Now many are applauding the operation of this school to address the diverse concerns posed by urban gay lesbian bisexual or transgendered youth. America is often viewed as the focal point of new ideas, but this one is dead wrong. This comprehensive high school for GLBT youth strikes at the very heart of discrimination, segregation and the whole issue of the separate but equal doctrine.
The National Association of Colored People spent a good majority of its resources to bring this debate to the Supreme Court and in 1954 in Brown vs. The Topeka Board of Education closed the door on the idea of separate facilities providing quality education. Our public school system provides a vibrant training ground for young girls and boys. The socialization of young people which began at home is continued in the school dynamic offering to young people a diversity of social and economic realities.
The American Psychiatric Association and American Psychology no longer deem homosexuality as a 'deviant' behavior. Those days are gone, and our goal today should be the inclusion and normalization of our children into the public school system. I am mindful that some heterosexual youth are troublesome when it comes to understanding someone with a different sexual orientation, and they are often challenged with anything that does not conform to the heterosexist view that the moral standard in terms of intimate relationships is women and men. In terms of mainstream beliefs, our isolationism is a detriment, not a progressive factor.
If we are truly citizens of this country we must begin to see ourselves as part of the whole not separate. This school smacks of separatism and segregation. So in order to deal with youth who are questioning or have internally identified their orientation, we are offering a secluded safe space away form the real world. I think that is a big mistake. The world awaits our young people and while there is a need for safe harbor, must it be in the context of education?
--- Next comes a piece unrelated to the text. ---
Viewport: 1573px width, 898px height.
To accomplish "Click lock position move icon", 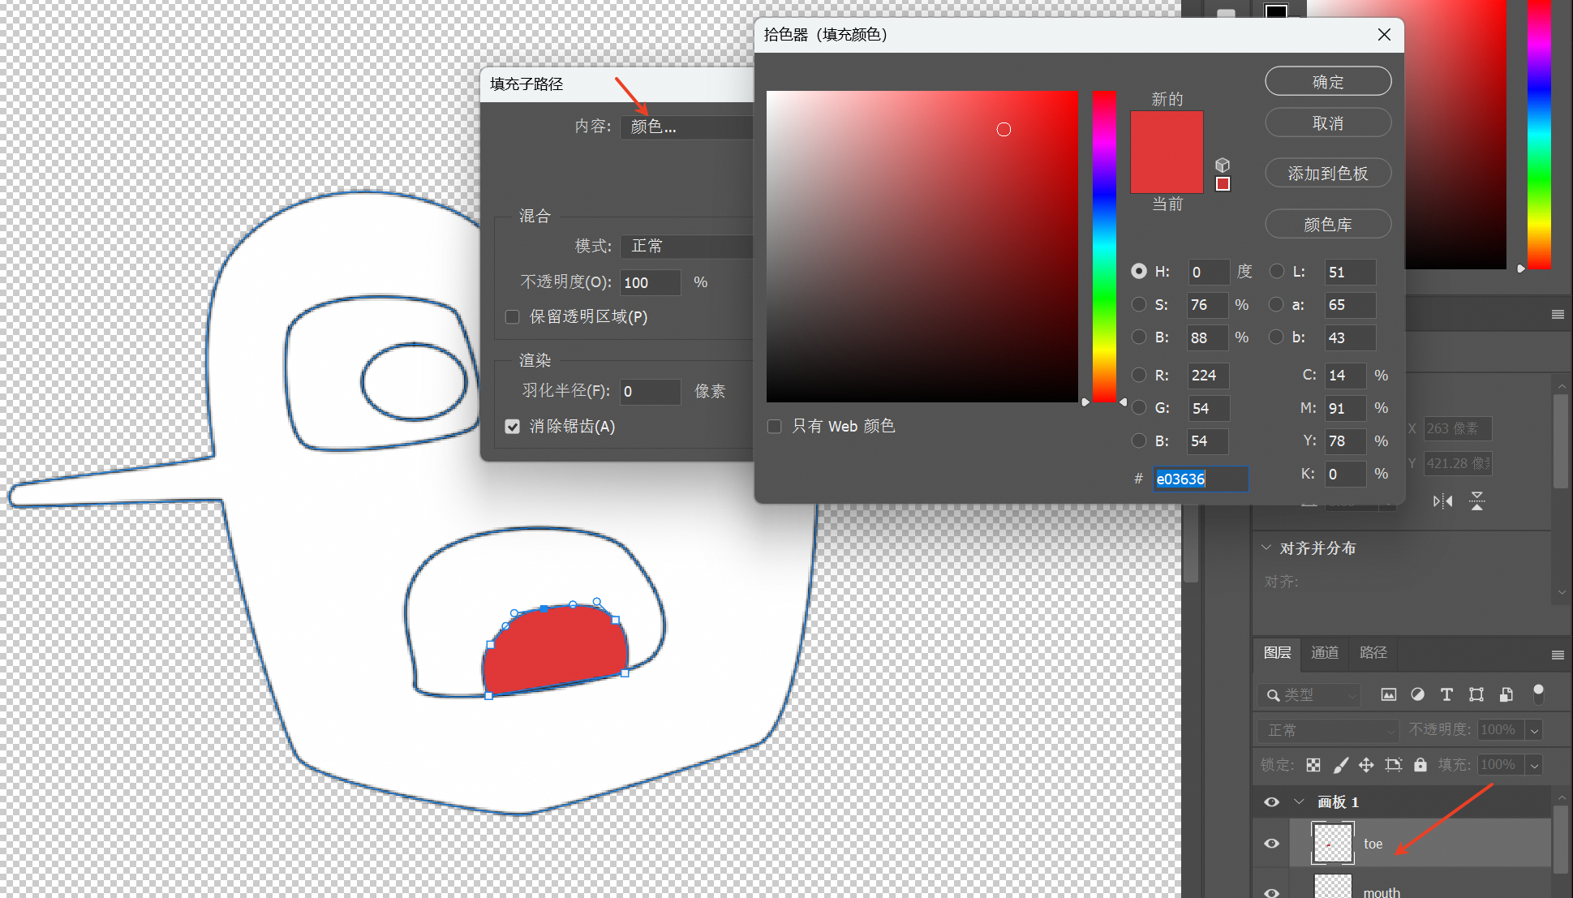I will 1366,765.
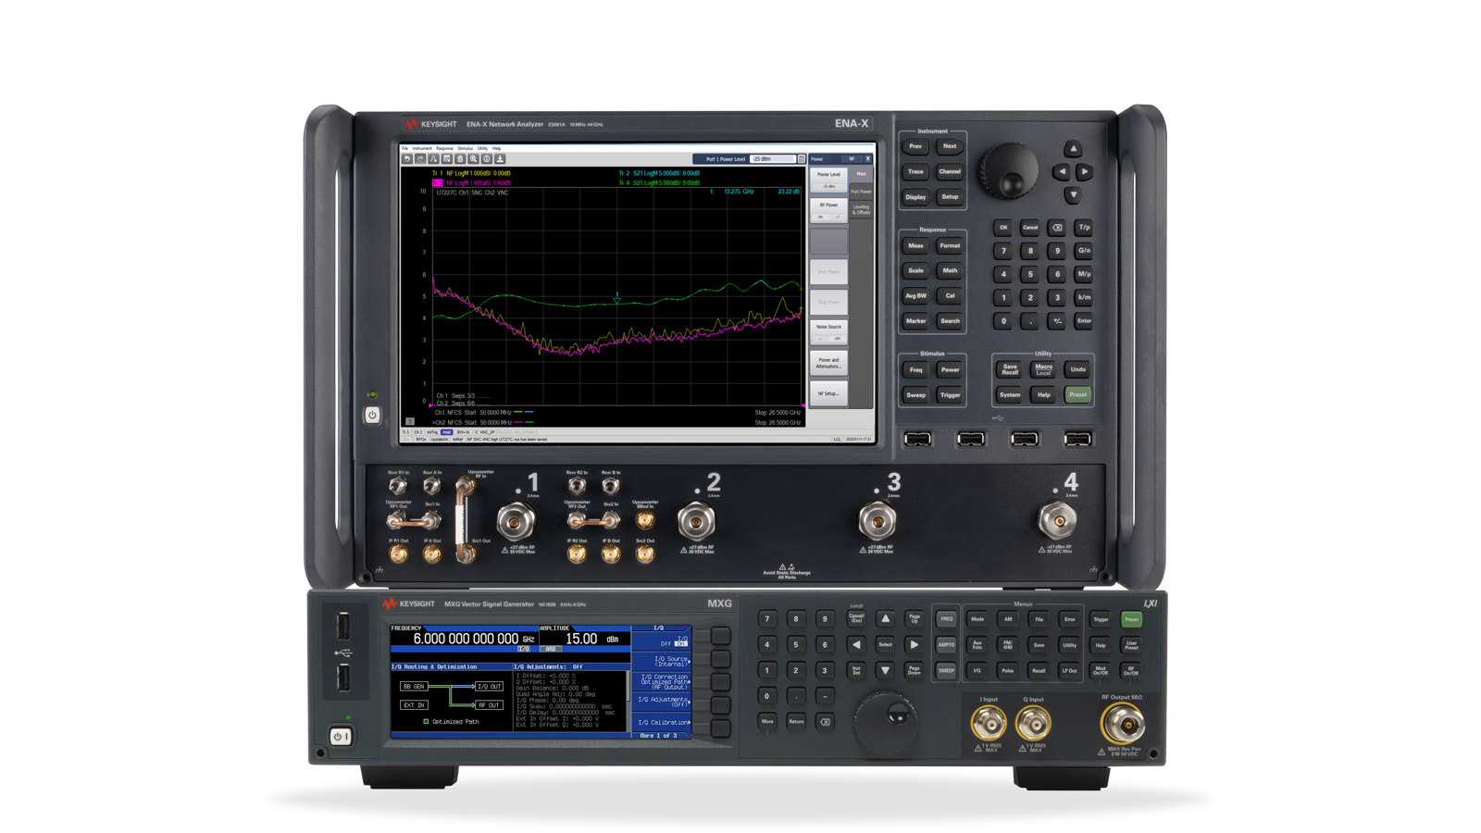Toggle the Hold indicator in the status bar
1481x833 pixels.
(446, 433)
This school is neither promising nor progressive. Many urban GLBT youth will not reap the rewards of this experiment. They will continue to be assaulted by a system and a national policy that leaves them out. It is a throw back to the days where the majority wanted to keep minority people on the outside. Let's wake up and smell the bacon frying in the kitchen. The concept of separate but equal must die. Our children deserve the best possible education, not in the dark halls of sameness but in the bright corridors of diversity, no matter how difficult or painful. Life should be experienced, not meted out in carefully measured dosages.
The truly revolutionary act is the expression to be seen, to be heard, and to be educated.
It is high time to embrace the truth that change involves a commitment to critical thinking, involvement and wisdom. It is inclusion not isolation that will bring us into the new millennium. It is time to look beyond the immediacies of the moment and reconnect to the future that lies in the spirit of our children. The challenge that faces each of us as citizens and members of this society is how we change the status quo. The answer may lie within a school in New York City that gives special opportunities to a special few. Is that really what is needed?
The Harvey Milk High School, under the guise of increasing opportunities, continues the marginalization melodrama of GLBT youth who are under valued—and they deserve better.